Famed international pianist Li Yundi is a suspect in a Beijing police case, according to police in China. The Beijing police force's blog posted a statement that a suspect was put in "administrative detention" and an investigation was opened on Oct. 21, reports the Associated Press. The case involves a woman identified as Chen and a man identified as "Li di," with the first part of the suspect's name censored to protect their privacy.
Another post showed a piano keyboard with the message, "One must definitely see clearly the difference between black and white." The China Musicians Association also announced it was forcing the 39-year-old Li out of its organization based on the police notice. There are few details about the case available, but state media reports Li allegedly solicited sex from a 29-year-old woman, according to the New York Times.

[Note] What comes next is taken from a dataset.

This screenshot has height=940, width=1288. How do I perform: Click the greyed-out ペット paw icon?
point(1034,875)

Li's arrest quickly dominated discussion on Weibo, the Twitter-like social media platform popular in China. He has over 20 million followers on Weibo and often performs during the annual Lunar New Year gala carried on Chinese television. His detention comes as the Chinese government has been trying to "purify" the country's pop culture in attempts to stop celebrity worship and fan clubs from sprouting.

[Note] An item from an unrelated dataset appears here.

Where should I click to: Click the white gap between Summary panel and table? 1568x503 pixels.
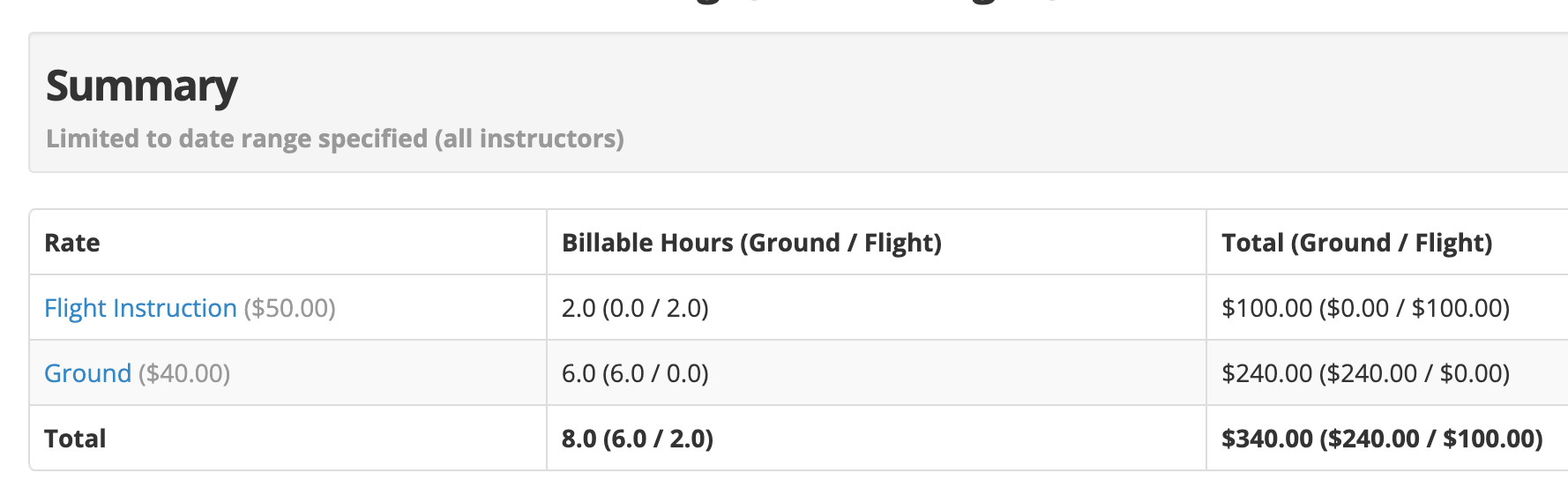794,191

In August, a list of "misbehaving celebrities" surfaced, reports CNN. One actress on the list, Zhao Wei, saw her social media presence scrubbed for Wibo. Zheng Shuang, who was also on the list, had her videos removed when she was fined for tax evasion. Zheng was accused of abandoning her two babies in the U.S. Pop star Kris Wu also appeared on the list after he was arrested on suspicion of rape.
The Chinese government has a long history of accusing political enemies of prostitution. Since there is very little detail about Li's case, experts think that could be the case here. "Can one be confident that the facts alleged are true?" New York University law professor Jerome Cohen told the Times. "Prostitution is such a time-honored Communist Party claim against political opponents that one has to be suspicious of this case."
Li is an internationally known pianist, famous for winning the XIV International Chopin Piano Competition in 2000 at only 18 years old. He has toured around the world, making his U.S. debut at Carnegie Hall in 2003. He has recorded over a dozen studio albums.